■ TASK REQUIREMENTS
Only one stretch of the data below is needed. Output the lines from the one with "showcase@member email link" up to and including the one with "Given: Open the opacity 不透明度 slider arrow", exactly as they stand.

═══ SUPPLIED MATERIAL

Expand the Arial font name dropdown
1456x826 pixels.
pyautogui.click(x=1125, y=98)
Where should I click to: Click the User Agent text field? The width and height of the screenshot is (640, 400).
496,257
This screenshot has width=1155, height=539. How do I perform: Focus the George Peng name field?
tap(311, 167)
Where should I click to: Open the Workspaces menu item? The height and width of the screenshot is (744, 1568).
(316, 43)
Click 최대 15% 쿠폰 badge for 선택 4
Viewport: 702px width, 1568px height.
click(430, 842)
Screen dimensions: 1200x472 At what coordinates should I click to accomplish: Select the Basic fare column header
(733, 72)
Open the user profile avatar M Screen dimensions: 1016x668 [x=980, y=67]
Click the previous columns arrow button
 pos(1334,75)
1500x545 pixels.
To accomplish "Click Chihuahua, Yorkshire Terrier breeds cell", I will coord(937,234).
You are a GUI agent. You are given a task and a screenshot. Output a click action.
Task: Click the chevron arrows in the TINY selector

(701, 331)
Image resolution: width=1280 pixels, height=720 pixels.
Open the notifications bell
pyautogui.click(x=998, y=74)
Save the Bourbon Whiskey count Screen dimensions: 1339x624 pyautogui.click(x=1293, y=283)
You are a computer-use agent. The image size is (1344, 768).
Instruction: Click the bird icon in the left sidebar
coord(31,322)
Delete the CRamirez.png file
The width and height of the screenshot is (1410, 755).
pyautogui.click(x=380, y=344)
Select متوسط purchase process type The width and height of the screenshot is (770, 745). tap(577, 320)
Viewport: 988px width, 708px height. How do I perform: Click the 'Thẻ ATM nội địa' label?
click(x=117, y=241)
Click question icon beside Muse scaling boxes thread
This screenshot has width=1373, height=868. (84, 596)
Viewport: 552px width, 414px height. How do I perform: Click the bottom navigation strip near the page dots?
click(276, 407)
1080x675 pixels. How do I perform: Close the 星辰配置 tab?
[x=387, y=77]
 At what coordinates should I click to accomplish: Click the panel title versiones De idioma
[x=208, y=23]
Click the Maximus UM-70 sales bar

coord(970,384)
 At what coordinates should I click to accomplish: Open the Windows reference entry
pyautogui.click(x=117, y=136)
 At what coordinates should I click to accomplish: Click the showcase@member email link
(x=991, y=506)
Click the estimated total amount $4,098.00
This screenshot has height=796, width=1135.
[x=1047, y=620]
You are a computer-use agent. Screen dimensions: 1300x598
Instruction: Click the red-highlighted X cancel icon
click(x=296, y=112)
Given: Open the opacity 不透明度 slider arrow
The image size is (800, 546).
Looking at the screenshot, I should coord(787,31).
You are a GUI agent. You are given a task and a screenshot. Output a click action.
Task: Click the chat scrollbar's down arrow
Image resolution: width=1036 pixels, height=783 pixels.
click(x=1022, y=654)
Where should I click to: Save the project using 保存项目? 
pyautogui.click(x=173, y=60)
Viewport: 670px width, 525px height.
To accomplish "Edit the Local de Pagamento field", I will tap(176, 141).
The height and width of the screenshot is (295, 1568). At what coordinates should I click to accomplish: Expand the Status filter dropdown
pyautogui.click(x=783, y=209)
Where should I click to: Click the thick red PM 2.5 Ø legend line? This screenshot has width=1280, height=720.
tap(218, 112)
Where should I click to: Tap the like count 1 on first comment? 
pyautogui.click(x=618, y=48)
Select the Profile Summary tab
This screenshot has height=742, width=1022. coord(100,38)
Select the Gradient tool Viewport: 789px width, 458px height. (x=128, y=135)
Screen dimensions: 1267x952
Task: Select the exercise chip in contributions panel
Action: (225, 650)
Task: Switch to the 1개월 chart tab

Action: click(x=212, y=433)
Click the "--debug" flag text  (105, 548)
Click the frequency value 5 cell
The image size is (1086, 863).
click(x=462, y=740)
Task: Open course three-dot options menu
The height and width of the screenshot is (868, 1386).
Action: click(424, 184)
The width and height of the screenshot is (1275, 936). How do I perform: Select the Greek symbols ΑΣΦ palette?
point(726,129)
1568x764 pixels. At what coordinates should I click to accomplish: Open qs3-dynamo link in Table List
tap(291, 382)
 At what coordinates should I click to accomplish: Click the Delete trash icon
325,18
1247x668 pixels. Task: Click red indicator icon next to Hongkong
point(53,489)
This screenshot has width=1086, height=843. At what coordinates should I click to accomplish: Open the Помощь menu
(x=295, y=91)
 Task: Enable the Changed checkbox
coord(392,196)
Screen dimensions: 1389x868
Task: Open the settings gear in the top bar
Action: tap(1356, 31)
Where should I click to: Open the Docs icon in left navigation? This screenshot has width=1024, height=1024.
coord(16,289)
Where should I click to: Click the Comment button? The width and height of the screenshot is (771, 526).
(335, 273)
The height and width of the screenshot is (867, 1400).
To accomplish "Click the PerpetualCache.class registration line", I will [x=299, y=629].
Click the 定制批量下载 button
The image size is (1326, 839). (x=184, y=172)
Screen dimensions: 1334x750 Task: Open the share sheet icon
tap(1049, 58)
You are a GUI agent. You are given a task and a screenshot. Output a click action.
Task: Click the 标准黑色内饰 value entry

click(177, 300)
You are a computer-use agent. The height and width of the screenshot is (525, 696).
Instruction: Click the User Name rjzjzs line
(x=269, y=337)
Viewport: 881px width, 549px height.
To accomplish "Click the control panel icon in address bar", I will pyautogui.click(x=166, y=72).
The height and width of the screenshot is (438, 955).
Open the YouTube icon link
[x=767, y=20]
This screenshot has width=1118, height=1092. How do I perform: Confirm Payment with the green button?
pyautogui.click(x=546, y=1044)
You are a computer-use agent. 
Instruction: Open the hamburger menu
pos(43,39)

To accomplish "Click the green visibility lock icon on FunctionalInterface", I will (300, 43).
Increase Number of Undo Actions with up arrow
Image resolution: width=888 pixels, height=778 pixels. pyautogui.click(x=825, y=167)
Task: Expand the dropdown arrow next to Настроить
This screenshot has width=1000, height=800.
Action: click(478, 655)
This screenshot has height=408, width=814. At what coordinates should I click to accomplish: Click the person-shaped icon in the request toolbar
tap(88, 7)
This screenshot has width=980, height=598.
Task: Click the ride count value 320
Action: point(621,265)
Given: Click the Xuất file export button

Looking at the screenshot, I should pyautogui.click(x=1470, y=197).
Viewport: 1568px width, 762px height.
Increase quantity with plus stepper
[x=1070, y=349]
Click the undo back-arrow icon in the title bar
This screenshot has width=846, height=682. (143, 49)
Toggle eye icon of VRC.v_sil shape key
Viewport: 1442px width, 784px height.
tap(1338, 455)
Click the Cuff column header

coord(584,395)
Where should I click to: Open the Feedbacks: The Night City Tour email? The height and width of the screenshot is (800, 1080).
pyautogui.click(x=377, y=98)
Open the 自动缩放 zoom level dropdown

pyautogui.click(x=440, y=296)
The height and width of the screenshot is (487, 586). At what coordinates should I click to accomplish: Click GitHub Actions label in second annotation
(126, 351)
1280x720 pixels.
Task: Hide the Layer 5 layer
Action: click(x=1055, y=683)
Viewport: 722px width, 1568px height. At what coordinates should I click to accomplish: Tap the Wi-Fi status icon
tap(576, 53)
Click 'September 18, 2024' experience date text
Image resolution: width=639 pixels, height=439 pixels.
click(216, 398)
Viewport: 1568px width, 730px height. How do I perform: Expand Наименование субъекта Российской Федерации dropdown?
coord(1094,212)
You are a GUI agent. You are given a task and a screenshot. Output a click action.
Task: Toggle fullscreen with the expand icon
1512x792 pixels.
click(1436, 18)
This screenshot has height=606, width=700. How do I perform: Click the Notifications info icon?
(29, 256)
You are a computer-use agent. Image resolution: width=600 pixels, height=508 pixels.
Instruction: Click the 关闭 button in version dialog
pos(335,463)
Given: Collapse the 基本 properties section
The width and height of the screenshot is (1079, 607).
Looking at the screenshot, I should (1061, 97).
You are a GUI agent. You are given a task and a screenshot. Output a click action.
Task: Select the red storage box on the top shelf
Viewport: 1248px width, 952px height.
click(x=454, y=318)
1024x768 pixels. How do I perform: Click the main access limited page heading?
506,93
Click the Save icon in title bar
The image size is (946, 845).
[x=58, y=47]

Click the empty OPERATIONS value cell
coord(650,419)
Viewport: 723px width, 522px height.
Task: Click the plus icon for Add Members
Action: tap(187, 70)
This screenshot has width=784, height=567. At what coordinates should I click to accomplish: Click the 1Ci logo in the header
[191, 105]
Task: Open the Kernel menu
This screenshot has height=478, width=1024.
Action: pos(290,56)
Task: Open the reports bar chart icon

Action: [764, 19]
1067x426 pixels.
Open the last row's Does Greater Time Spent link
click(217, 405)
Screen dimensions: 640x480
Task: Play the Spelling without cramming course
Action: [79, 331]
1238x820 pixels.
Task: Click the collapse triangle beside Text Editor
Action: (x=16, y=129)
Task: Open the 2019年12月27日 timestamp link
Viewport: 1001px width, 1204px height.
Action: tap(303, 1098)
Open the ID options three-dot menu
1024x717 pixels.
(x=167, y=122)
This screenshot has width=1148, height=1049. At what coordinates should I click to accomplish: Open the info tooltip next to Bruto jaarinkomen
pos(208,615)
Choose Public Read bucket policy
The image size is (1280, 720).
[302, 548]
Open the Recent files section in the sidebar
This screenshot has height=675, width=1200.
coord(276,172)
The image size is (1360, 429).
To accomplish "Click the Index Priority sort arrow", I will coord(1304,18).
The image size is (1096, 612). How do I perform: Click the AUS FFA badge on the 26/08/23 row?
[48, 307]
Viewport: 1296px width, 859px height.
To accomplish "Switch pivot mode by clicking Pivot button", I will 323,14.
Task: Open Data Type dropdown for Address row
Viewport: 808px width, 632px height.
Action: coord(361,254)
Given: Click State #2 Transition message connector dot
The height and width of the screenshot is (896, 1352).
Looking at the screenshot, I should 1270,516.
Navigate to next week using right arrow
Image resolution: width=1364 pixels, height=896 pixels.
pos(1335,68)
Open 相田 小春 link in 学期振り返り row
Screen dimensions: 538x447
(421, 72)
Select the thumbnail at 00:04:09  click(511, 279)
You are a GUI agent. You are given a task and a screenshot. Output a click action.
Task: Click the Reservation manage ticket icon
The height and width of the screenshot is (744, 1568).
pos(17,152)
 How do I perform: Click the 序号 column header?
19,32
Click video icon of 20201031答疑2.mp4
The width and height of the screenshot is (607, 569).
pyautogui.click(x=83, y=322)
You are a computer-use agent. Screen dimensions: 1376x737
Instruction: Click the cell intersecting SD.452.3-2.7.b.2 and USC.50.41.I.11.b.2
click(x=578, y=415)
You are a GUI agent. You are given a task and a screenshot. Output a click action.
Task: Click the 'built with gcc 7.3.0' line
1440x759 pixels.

══════

■ YOUR SOLUTION
 At what coordinates should I click to accomplish: Click the showcase@member email link
(x=991, y=506)
Click the estimated total amount $4,098.00
This screenshot has height=796, width=1135.
[x=1047, y=620]
You are a computer-use agent. Screen dimensions: 1300x598
Instruction: Click the red-highlighted X cancel icon
click(x=296, y=112)
Given: Open the opacity 不透明度 slider arrow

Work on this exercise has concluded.